# CONSEGNA
Ricopia queste righe, richieste comprese, e sposta di 82 ogni coordinata delle risposte. Parti dall'inizio dell'elenco e fermati dopo la riga che contiene "Click the refresh".

# DATI DI PARTENZA
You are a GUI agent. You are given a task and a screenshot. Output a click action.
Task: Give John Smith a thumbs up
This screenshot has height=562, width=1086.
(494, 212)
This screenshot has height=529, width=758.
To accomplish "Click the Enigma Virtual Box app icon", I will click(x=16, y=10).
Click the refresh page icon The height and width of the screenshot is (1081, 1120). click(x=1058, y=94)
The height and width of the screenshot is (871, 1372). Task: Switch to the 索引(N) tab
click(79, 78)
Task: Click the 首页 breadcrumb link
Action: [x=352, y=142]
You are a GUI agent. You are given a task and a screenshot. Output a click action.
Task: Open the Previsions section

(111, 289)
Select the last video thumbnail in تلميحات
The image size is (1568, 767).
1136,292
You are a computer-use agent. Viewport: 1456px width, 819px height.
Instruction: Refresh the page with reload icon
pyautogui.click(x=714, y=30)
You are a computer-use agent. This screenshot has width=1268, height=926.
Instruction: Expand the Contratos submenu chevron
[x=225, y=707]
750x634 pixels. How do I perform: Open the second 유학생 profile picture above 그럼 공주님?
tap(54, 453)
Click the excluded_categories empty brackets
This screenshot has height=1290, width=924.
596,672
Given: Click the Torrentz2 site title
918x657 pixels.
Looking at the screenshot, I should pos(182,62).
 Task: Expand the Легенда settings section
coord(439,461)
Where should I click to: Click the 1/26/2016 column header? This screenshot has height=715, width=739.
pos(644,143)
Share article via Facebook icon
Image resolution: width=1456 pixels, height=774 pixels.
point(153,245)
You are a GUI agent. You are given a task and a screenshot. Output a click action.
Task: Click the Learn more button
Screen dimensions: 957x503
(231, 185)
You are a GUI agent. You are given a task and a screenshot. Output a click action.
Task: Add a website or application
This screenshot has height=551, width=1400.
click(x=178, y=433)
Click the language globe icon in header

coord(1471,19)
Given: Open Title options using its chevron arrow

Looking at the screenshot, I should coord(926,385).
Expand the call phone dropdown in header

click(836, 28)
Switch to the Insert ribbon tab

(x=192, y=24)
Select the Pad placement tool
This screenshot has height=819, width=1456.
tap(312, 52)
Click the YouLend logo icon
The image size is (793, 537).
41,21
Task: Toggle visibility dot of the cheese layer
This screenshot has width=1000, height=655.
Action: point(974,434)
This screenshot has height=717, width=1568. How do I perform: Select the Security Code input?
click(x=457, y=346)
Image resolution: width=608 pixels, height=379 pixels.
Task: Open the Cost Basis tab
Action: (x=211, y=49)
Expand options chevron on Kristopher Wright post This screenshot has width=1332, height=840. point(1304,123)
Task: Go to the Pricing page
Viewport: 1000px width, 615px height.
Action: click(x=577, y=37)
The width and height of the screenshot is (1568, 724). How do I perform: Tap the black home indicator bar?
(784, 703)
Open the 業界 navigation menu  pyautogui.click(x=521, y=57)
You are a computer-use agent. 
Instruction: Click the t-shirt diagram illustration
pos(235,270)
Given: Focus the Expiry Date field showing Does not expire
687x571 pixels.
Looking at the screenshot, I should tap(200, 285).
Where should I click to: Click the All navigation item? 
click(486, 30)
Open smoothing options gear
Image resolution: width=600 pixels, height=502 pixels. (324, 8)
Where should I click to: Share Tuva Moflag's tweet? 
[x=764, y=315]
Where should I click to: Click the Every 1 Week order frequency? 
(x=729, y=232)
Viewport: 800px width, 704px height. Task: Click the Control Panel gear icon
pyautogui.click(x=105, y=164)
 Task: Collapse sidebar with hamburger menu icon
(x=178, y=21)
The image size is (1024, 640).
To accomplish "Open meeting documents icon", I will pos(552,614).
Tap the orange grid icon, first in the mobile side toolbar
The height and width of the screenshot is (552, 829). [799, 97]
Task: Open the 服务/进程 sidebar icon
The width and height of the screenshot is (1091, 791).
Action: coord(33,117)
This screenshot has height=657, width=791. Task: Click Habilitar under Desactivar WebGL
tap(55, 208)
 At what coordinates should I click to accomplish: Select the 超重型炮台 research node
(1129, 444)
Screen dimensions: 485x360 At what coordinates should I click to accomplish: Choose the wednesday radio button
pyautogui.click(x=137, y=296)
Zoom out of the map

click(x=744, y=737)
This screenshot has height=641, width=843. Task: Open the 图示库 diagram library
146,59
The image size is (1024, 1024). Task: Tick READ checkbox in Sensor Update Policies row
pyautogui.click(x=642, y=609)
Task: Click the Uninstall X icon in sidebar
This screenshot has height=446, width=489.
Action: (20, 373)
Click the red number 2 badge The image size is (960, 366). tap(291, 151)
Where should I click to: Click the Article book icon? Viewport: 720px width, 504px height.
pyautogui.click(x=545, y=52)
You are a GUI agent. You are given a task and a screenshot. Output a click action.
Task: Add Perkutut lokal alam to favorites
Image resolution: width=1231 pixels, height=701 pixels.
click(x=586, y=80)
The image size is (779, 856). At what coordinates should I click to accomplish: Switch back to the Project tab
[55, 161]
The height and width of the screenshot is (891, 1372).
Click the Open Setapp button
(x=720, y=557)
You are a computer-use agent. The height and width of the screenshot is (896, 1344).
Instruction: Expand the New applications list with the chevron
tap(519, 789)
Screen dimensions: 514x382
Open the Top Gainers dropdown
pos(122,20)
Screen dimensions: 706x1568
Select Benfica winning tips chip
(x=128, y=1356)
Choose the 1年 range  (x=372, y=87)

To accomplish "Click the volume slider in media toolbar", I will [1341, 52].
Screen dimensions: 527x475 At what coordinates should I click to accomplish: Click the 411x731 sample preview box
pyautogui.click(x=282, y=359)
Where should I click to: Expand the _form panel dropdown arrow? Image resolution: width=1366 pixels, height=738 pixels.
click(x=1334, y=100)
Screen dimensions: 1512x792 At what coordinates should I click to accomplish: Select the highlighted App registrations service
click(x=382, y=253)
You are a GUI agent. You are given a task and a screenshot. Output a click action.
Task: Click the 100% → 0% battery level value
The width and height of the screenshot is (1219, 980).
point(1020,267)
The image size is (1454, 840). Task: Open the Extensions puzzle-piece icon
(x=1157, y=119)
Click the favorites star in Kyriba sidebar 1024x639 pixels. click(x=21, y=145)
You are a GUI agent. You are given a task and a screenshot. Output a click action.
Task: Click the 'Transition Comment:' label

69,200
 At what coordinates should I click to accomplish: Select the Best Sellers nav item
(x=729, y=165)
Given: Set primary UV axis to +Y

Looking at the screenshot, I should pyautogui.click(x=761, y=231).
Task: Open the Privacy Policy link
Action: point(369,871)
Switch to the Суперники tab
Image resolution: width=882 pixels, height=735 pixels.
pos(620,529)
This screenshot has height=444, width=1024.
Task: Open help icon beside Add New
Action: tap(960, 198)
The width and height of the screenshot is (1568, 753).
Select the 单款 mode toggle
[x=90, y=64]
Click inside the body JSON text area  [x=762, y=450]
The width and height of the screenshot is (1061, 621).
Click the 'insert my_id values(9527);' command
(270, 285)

# ESERCIZIO SVOLTO
You are a GUI agent. You are given a task and a screenshot. Output a click action.
Task: Give John Smith a thumbs up
This screenshot has height=562, width=1086.
(576, 294)
This screenshot has height=529, width=758.
To accomplish "Click the Enigma Virtual Box app icon", I will click(x=98, y=92).
Click the refresh page icon The height and width of the screenshot is (1081, 1120). click(x=1140, y=176)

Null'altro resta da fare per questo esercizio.